I think the cause of this issue is the lack of "Matched UPDATE: LogicalSwitchPortUpdateUpEvent" but I'm not sure why this message didn't appear in the customer's environment.


Version-Release number of selected component (if applicable):
- Red Hat OpenStack Platform 16.2.4
- RHEL 8.4
- ml2/OVN


How reproducible:
Create a instance with a port.

Actual results:
Sometimes, instance creation failed
This issue only occurs occasionally.
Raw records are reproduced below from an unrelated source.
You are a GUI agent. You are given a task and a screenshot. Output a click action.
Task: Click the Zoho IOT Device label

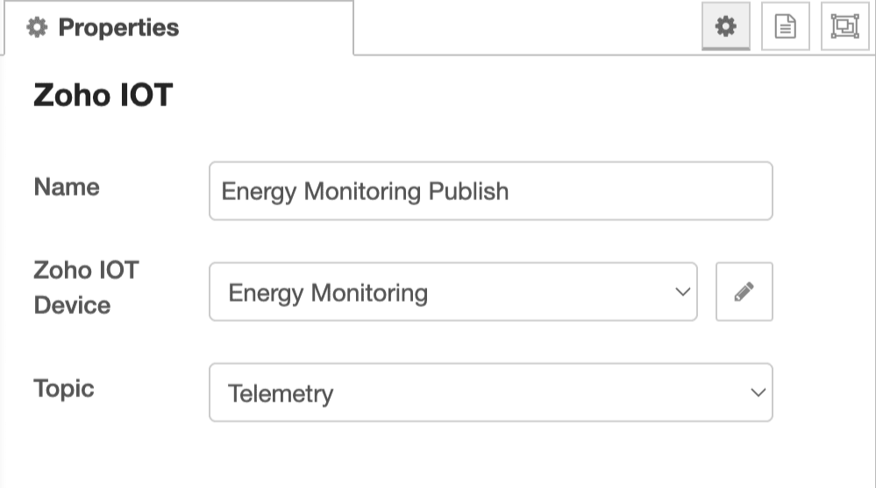pyautogui.click(x=85, y=287)
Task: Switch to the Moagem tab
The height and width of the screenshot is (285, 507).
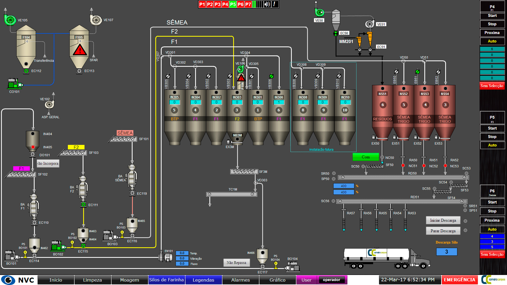Action: coord(129,280)
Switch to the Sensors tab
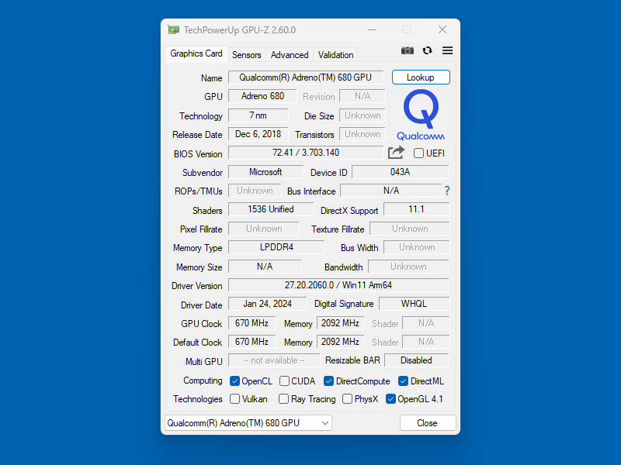This screenshot has height=465, width=621. click(246, 55)
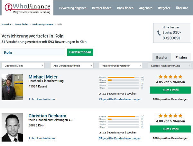The width and height of the screenshot is (193, 146).
Task: Open Michael Meier's Zum Profil button
Action: (170, 90)
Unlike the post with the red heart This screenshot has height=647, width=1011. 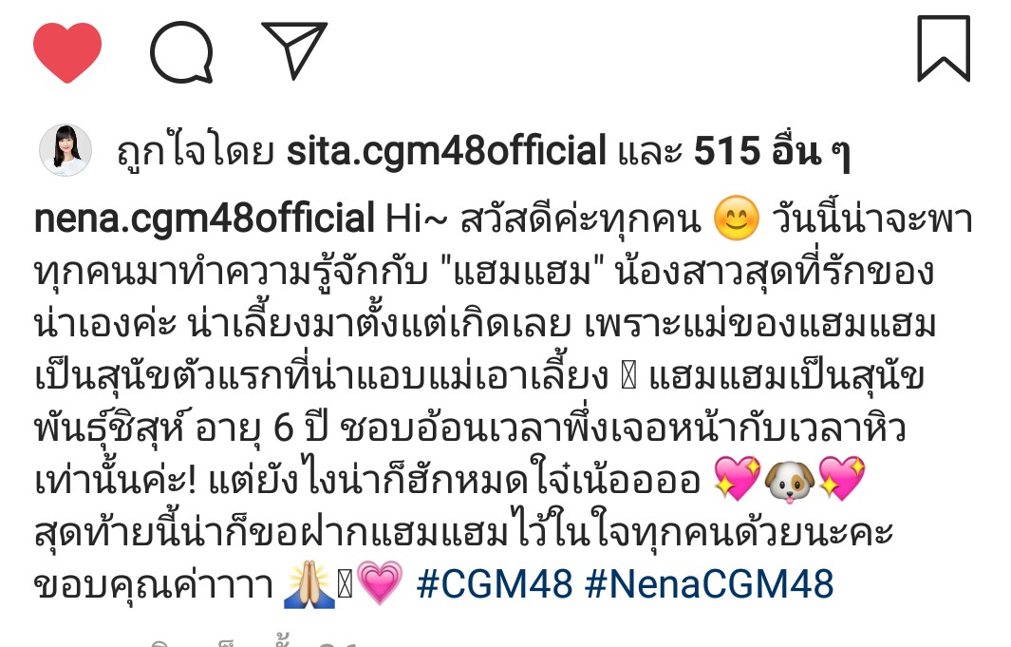[67, 52]
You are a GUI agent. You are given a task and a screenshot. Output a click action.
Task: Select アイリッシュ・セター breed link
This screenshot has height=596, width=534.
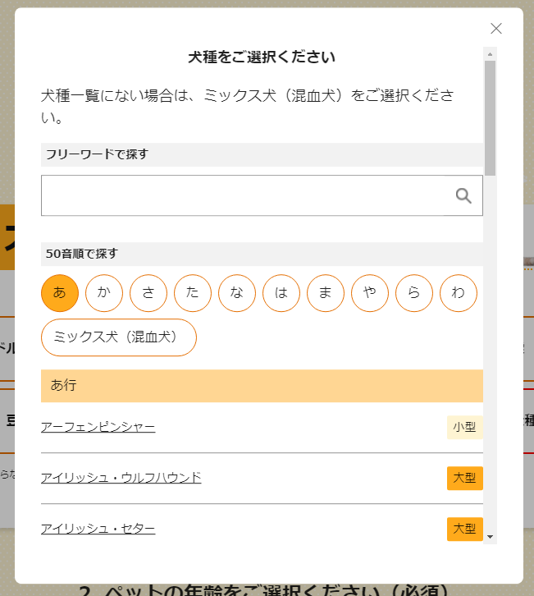tap(98, 529)
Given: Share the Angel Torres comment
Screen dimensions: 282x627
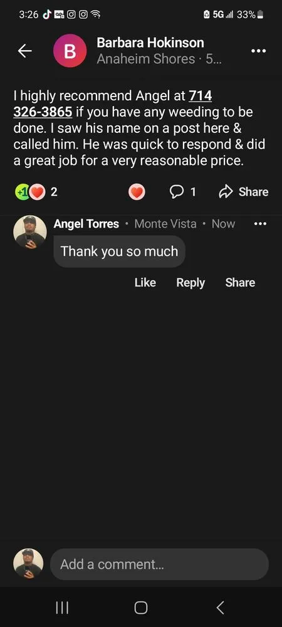Looking at the screenshot, I should point(240,282).
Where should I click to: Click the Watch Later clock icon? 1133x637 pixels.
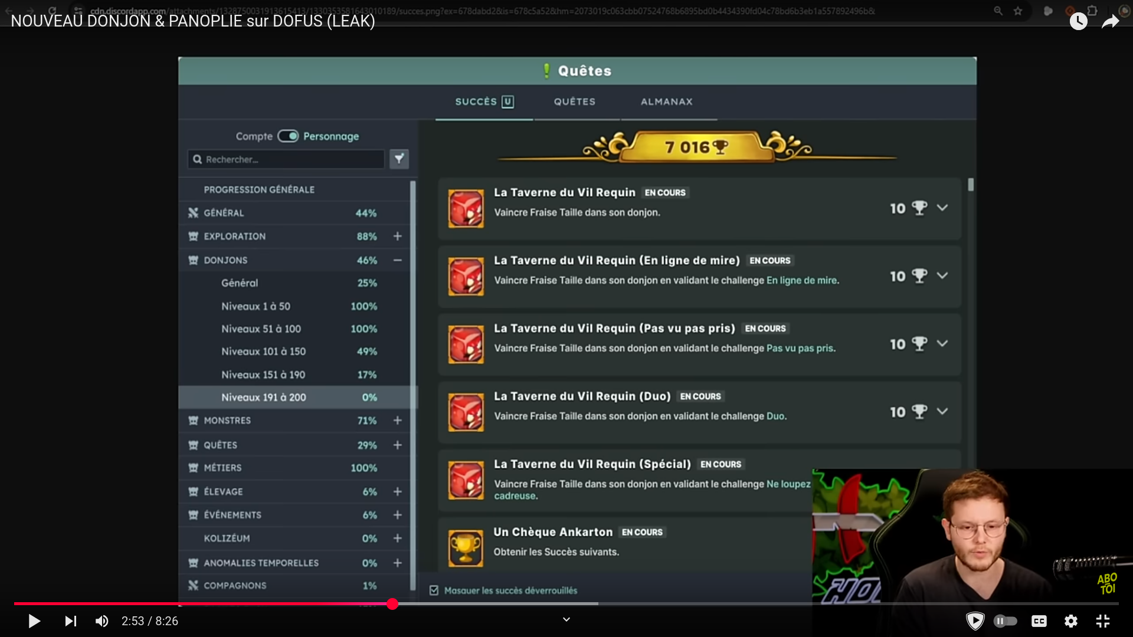(x=1079, y=22)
We didn't notice any regularity.
VM creation is slow only when it will fail with this error.

Expected results:
Instance creation succeeds everytime.

Additional information:
My colleague suggested me the following bugzilla.
  https://bugzilla.redhat.com/show_bug.cgi?id=2065897
But I'm guessing this is irrelevant because I cannot find the following message in the customer's environment.
  ovsdb_idl|WARN|transaction error: {"details":"cannot delete HA_Chassis_Group row aaaaaaaa-aaaa-aaaa-aaaa-aaaaaaaaaaaa because of 1 remaining reference(s)","error":"referential integrity violation"}

Comment 5 Jakub Libosvar 2023-03-27 14:16:55 UTC

*** This bug has been marked as a duplicate of bug 2143592 ***